Edward T Wargent¹, Mohamed S Zaibi¹, Jacqueline F O'Dowd¹, Michael A Cawthorne¹, Steven J Wang², Jonathan R S Arch¹, Claire J Stocker¹

Affiliations

¹ Clore Laboratory, Buckingham Institute for Translational Medicine, University of Buckingham , Buckingham , UK.
² AstraZeneca R & D, Alderley Park , Macclesfield , UK.

Abstract

The literature is unclear on whether the adipokine chemerin has pro- or anti-inflammatory properties or plays any role in the aetiology of type 2 diabetes or obesity.

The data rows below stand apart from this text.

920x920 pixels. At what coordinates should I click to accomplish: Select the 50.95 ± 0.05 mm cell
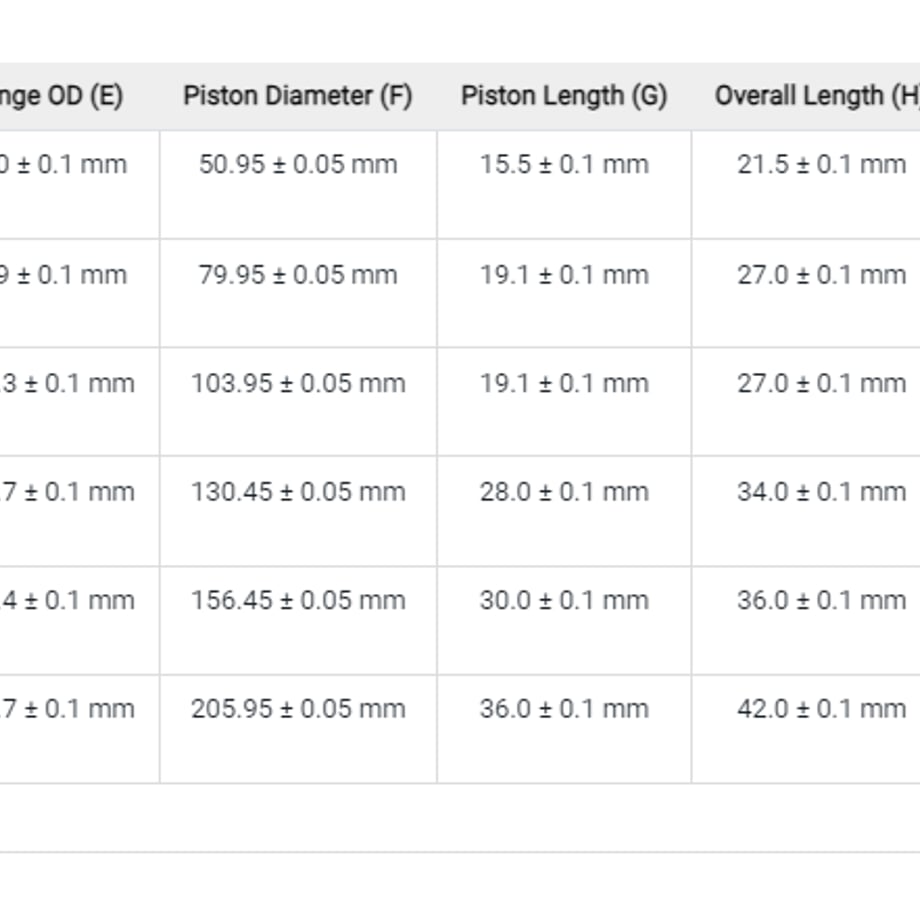[298, 184]
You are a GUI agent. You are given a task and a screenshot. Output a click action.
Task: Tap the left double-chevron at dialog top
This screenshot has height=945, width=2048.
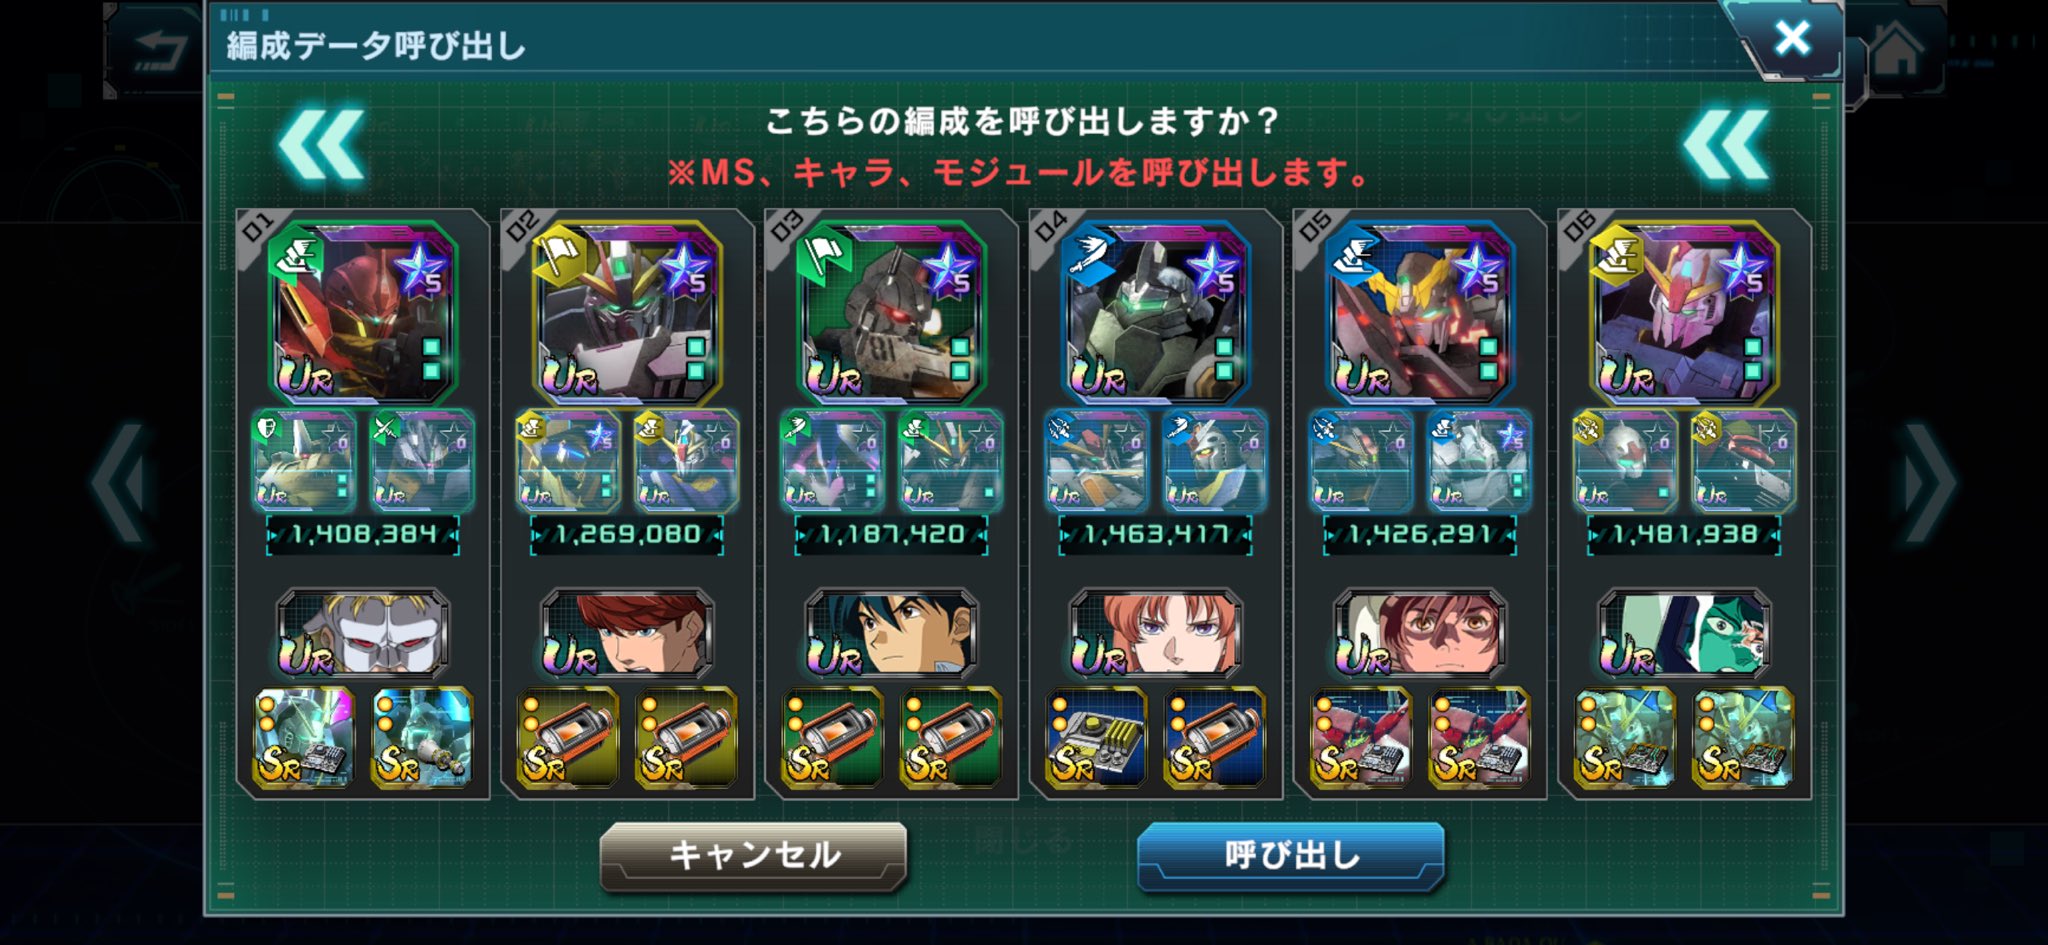322,146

To address these questions, and in particular the potential of agonists or antagonists of the chemerin receptor CMKLR1 in the treatment of type 2 diabetes and obesity, we studied the metabolic phenotypes of both male and female, CMKLR1 knockout and heterozygote mice. We also investigated changes in plasma chemerin levels and chemerin gene mRNA content in adipose tissue in models of obesity and diabetes, and in response to fasting or administration of the insulin sensitizing drug rosiglitazone, which also has anti-inflammatory properties. The effects of murine chemerin and specific C-terminal peptides on glucose uptake in wild-type and CMKLR1 knockout adipocytes were investigated as a possible mechanism by which chemerin affects the blood glucose concentration. Both male and female CMKLR1 knockout and heterozygote mice displayed a mild tendency to obesity and impaired glucose homeostasis, but only when they were fed on a high-fat died, rather than a standard low-fat diet. Obesity and impaired glucose homeostasis did not occur concurrently, suggesting that obesity was not the sole cause of impaired glucose homeostasis. Picomolar concentrations of chemerin and its C15- and C19-terminal peptides stimulated glucose uptake in the presence of insulin by rat and mouse wild-type epididymal adipocytes, but not by murine CMKLR1 knockout adipocytes. The insulin concentration-response curve was shifted to the left in the presence of 40 pM chemerin or its C-15 terminal peptide. The plasma chemerin level was raised in diet-induced obesity and ob/ob but not db/db mice, and was reduced by fasting and, in ob/ob mice, by treatment with rosiglitazone. These findings suggest that an agonist of CMKLR1 is more likely than an antagonist to be of value in the treatment of type 2 diabetes and to have associated anti-obesity and anti-inflammatory activities. One mechanism by which an agonist of CMKLR1 might improve glucose homeostasis is by increasing insulin-stimulated glucose uptake by adipocytes.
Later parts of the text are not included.